Geo-political issues once again loom large. America’s imposition of sanctions on Turkey emphasises how tricky a place the Middle East continues to be. This is another sorry state of affairs and one that could have severe implications for world peace. The fact that the US and Turkey are both members of NATO adds a further complication. So far markets seem more concerned over trade issues and economic growth, though, preferring to ignore these heightened tensions. Even more remarkably, oil has not reacted to this latest development, but then there are long term downward pressures on this commodity around as well.

This week marks the anniversary of the hurricane that swept through south east England 32 years ago. It resulted in the closure of the London stock market on Friday 16th October as travel disruption meant that insufficient people made it to their desks to allow trading to take place in an orderly fashion. This was unfortunate as it meant our stock exchange was unable to react to a major setback on Wall Street which started on the Thursday and continued when our market was closed. The consequence became known as Black Monday – 19th October 1987 – when the London market shed a quarter of its value in a single day.

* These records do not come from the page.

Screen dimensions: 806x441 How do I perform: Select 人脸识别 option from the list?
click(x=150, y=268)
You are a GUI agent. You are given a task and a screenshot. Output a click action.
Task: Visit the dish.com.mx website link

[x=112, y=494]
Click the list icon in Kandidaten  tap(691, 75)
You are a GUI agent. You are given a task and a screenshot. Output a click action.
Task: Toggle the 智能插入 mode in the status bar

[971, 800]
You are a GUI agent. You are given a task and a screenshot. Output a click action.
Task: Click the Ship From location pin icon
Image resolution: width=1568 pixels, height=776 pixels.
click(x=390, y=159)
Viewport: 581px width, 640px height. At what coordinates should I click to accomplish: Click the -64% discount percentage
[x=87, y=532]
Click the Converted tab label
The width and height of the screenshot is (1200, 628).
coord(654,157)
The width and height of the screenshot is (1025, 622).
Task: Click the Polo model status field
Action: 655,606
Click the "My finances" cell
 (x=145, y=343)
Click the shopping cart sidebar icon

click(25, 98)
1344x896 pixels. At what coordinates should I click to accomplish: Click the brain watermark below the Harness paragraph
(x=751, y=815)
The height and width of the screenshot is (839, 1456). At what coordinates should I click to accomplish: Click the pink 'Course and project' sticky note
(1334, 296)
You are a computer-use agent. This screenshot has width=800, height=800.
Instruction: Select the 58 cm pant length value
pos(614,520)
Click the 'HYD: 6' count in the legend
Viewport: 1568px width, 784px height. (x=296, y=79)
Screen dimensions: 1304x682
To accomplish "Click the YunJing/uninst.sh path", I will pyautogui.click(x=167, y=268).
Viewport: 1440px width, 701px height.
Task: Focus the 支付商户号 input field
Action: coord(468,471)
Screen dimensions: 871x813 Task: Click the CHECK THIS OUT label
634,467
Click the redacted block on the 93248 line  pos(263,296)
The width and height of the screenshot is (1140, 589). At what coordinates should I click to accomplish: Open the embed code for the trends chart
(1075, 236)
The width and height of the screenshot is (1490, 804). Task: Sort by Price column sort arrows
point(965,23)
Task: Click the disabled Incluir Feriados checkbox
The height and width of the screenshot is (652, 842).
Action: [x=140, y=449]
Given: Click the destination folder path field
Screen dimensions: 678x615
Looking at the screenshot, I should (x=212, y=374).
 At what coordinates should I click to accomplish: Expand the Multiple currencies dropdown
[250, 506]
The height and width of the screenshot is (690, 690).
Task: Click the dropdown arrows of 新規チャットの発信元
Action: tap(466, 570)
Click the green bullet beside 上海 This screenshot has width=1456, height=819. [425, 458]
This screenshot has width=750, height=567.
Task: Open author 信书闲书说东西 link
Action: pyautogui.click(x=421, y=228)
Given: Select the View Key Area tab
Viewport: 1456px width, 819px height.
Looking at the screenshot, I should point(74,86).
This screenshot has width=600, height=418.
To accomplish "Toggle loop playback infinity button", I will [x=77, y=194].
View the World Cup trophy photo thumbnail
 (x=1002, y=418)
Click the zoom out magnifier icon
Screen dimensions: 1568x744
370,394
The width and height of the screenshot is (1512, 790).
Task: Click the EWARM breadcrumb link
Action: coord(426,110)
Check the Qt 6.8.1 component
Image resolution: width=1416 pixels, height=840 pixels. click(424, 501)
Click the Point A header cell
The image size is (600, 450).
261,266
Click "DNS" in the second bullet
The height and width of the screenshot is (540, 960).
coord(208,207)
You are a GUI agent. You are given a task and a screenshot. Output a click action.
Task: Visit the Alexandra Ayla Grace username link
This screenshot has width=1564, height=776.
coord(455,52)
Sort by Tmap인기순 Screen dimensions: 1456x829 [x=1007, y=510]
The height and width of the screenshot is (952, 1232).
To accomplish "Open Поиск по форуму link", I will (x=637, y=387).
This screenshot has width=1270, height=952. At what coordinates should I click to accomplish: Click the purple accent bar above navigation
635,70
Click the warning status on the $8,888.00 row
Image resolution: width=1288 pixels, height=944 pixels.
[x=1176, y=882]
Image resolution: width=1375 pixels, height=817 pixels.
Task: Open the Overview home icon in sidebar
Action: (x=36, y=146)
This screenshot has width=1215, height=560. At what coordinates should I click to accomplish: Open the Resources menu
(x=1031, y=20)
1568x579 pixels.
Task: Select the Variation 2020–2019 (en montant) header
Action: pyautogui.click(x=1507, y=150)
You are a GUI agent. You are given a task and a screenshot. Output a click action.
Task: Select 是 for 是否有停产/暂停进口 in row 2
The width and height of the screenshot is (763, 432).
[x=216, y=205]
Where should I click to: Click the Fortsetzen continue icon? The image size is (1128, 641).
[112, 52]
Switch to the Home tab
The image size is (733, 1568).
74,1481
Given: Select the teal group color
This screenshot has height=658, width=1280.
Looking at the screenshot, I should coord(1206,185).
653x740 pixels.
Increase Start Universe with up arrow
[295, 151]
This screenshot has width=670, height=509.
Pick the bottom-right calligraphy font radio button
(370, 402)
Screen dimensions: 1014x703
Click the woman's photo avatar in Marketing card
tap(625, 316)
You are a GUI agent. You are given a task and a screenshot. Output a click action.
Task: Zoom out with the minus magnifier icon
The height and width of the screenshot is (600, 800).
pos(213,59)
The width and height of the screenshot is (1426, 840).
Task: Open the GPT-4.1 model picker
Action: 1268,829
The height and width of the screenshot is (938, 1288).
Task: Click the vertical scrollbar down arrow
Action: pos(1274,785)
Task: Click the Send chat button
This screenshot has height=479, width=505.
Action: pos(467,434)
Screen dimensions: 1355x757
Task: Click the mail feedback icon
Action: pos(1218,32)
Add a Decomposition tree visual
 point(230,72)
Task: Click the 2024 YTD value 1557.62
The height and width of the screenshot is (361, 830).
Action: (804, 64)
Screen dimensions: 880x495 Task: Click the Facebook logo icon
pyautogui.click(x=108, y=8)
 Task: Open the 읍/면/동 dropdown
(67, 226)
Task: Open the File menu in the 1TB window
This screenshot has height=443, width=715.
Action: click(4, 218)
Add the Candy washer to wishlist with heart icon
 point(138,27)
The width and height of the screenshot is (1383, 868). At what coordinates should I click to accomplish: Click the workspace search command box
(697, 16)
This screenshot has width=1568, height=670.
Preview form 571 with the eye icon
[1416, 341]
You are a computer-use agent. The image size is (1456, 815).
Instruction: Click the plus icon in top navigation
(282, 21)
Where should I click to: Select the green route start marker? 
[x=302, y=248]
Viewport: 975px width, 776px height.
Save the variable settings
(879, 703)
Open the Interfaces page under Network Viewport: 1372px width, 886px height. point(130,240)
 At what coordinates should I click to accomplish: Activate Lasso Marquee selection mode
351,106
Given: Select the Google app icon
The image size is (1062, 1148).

I recall this all too well. It did lead to measures being introduced aimed at preventing such a sharp decline occurring again as falls were exacerbated by a disconnect that developed between the cash and futures markets. To say it felt uncomfortable is something of an understatement and my personal experience was not made any easier by the damage the hurricane had wrought on my home. In the end the sharp fall was recovered and nothing of major significance arose to account for the panic that had ensued. Markets are not always rational.